As Marco D’Eramo has stressed, in most cases, stigmatizing “populism” reveals an aristocratic and elitist contempt for the “people.” If populism means that Corbyn, Sanders, and Podemos are interchangeable with Salvini, Orban, Trump, and Bolsonaro, it is a completely useless or even dangerous concept.
I know that some radical thinkers think of populism as an alternative to a supposedly obsolete cleavage between left and right, and often they put forward valuable arguments. Under certain circumstances this use of populism can work, but in a global context of rising post-fascist movements, it risks generating dangerous misunderstandings.
In closing, we wanted to ask you about the recent controversy surrounding the so-called “left case for closed borders,” which has raised a number of questions about sovereignty and its political use as a concept for the Left. Do you have any thoughts on the matter?

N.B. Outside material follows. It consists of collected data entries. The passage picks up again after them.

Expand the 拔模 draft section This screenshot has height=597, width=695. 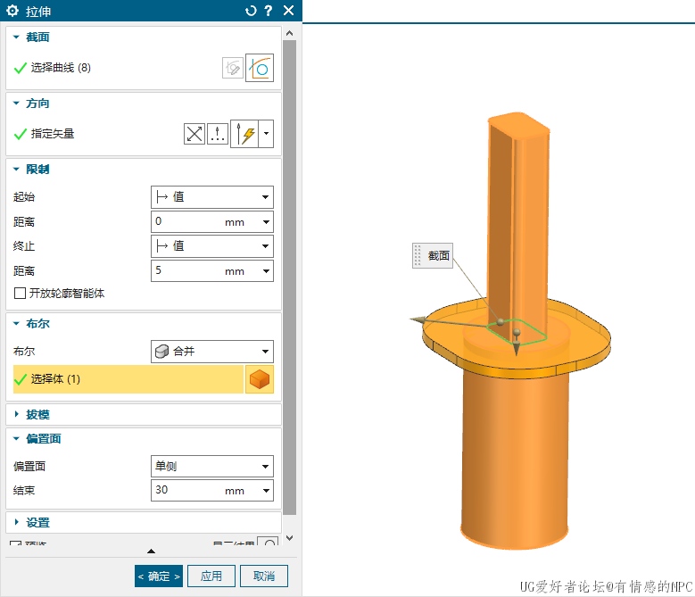tap(37, 415)
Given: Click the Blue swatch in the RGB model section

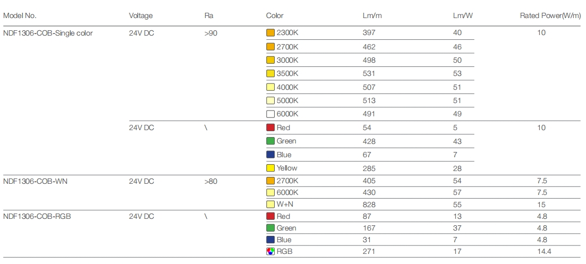Looking at the screenshot, I should 270,240.
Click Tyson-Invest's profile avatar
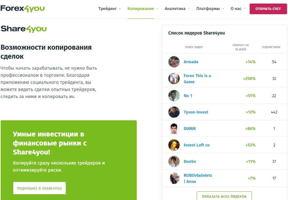 click(x=174, y=112)
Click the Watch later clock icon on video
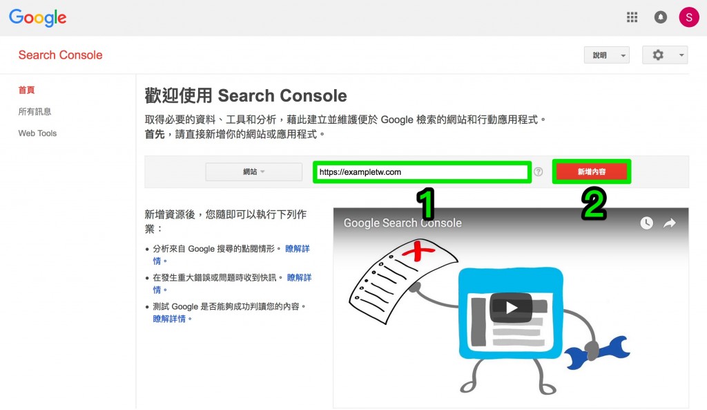Screen dimensions: 707x410 coord(646,223)
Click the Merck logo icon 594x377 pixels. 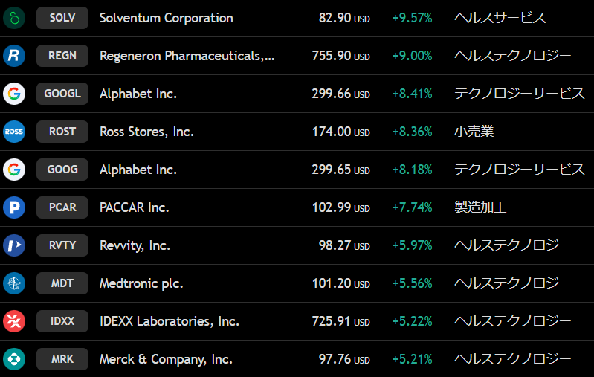pyautogui.click(x=14, y=359)
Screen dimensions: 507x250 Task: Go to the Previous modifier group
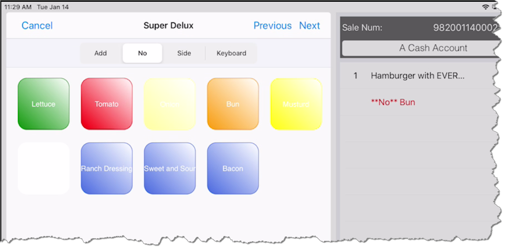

Claiming “closed borders” in the age of “walled states” and militarized frontiers against immigrants and refugees seems extremely dangerous to me. It ultimately legitimizes xenophobia, reactionary defenses of “national identity,” and a return to national sovereignty — the refrain of post-fascism. Thinking that capitalist globalization could be counteracted by reestablishing national borders is a regressive idea, insofar as all the crucial issues of the twenty-first century, from ecology to social inequalities and demographic transfers, require a global solution.
Since its origins, internationalism belongs to the Left, and I do not think that we could easily abandon or reject universalism. In a global age, socialism should rediscover the original meaning of borders as meeting points rather than lines of separation.